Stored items
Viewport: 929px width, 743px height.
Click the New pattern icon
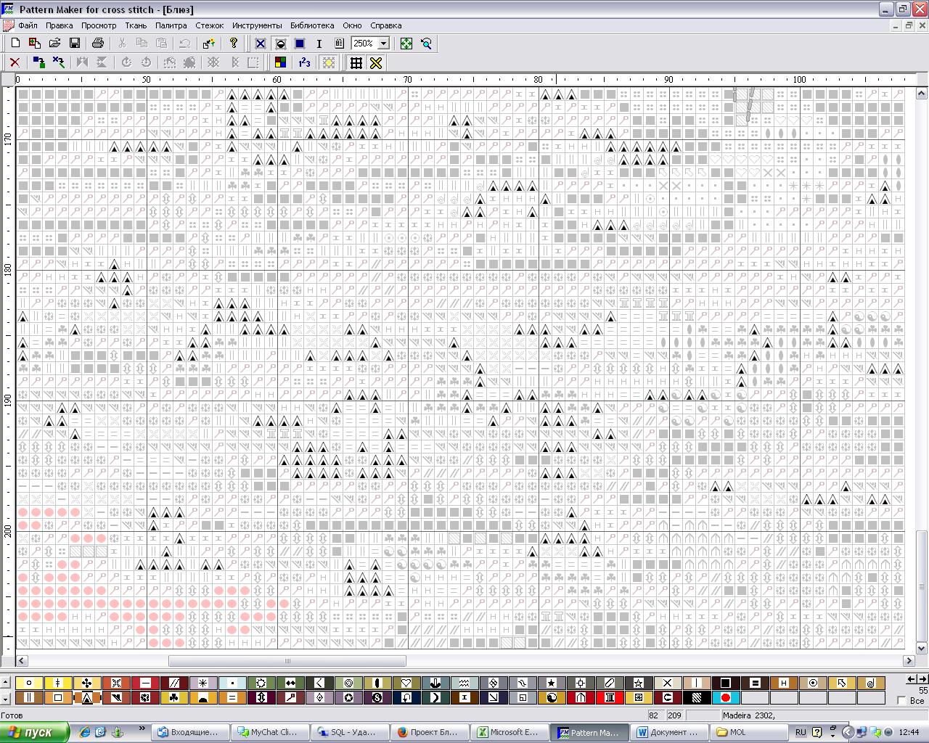point(15,44)
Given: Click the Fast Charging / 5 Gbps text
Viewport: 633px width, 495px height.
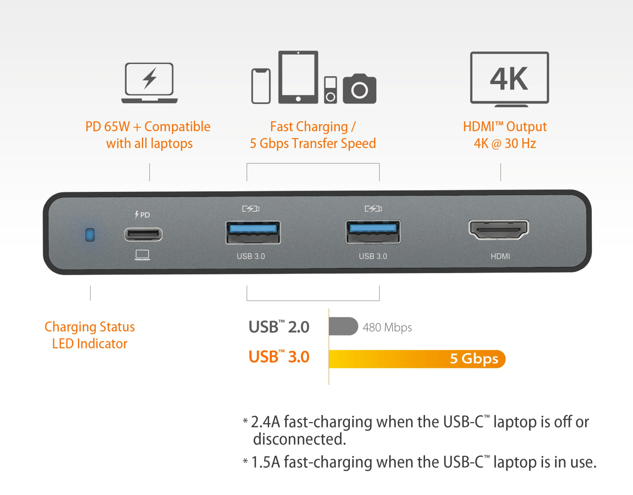Looking at the screenshot, I should (313, 135).
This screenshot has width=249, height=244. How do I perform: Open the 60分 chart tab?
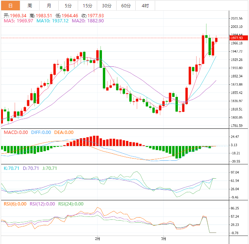pos(126,6)
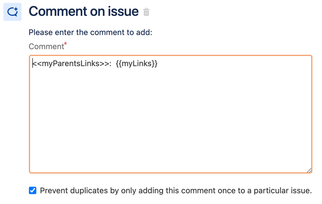Screen dimensions: 322x204
Task: Focus the Comment text area
Action: pos(171,114)
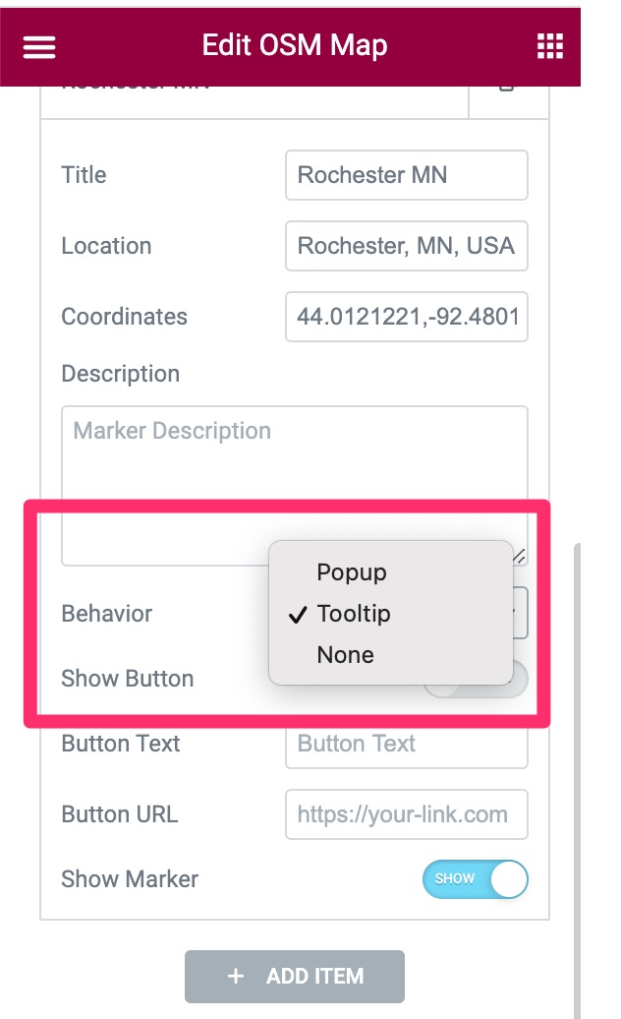This screenshot has height=1019, width=621.
Task: Pick None in the Behavior dropdown
Action: coord(345,655)
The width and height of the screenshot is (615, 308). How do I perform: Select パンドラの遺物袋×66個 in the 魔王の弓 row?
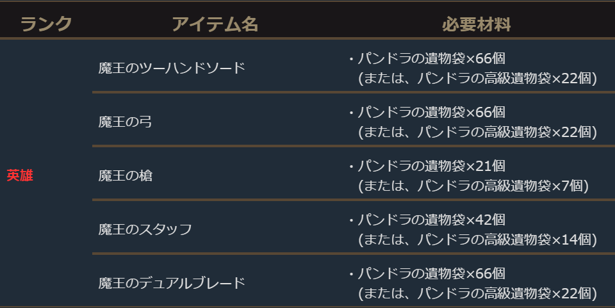coord(431,112)
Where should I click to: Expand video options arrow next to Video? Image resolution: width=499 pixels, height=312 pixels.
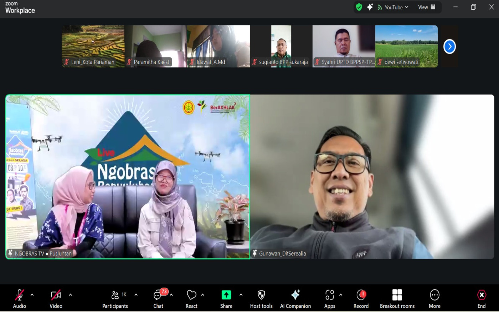pos(70,295)
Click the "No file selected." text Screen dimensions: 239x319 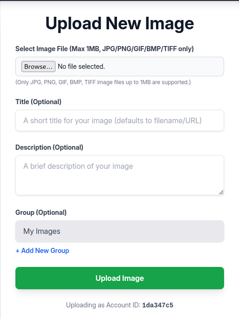tap(81, 66)
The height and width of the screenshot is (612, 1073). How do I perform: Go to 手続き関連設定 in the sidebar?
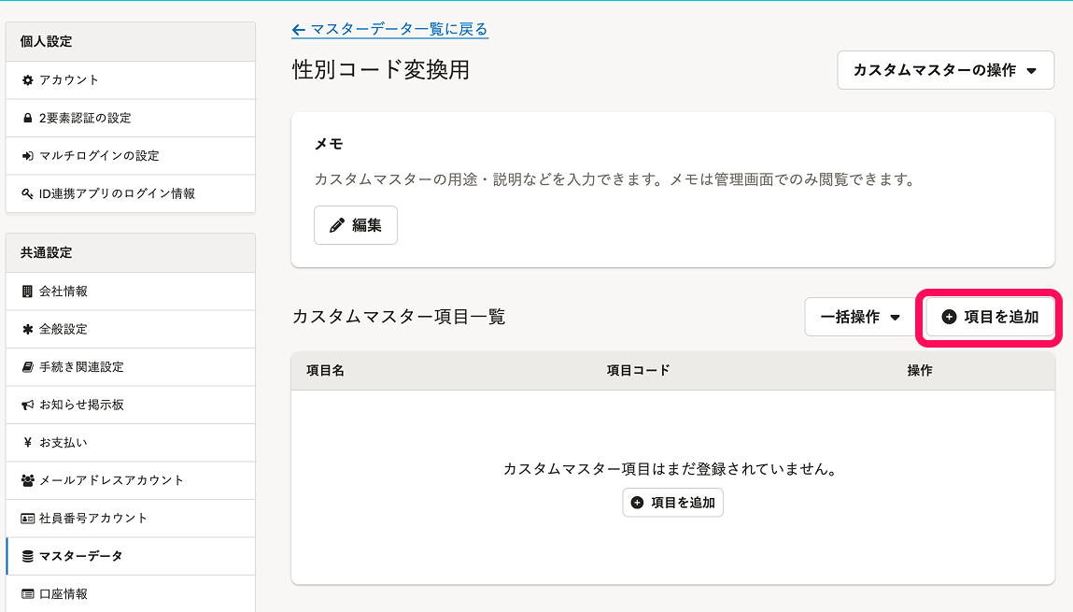pos(81,367)

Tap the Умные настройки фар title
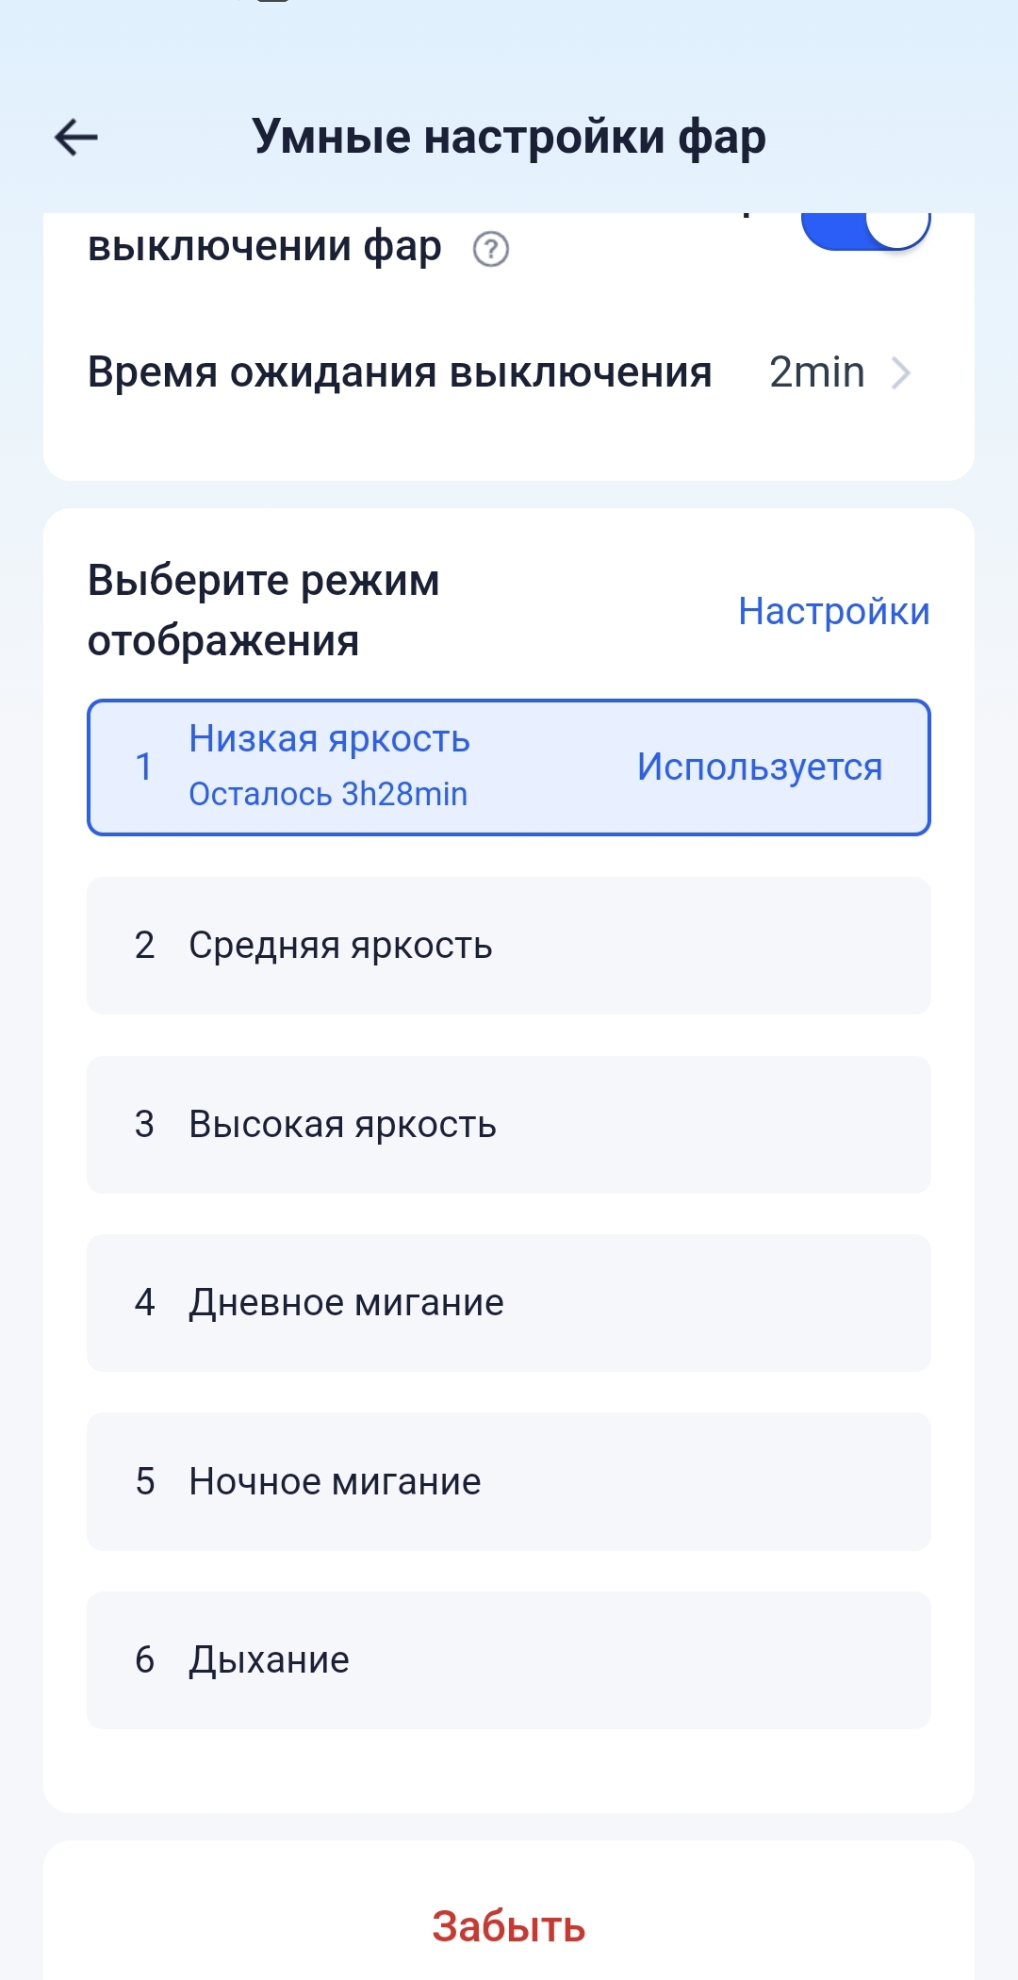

* _WORK ORDER_:
An exact copy of the lines from the one with "The height and" through the end of the entries above, both included, is the whole answer. It contains no pictures.

* _TASK RESPONSE_:
The height and width of the screenshot is (612, 1073). How do I perform: Go to 手続き関連設定 in the sidebar?
pos(81,367)

Tap the Умные настройки фар title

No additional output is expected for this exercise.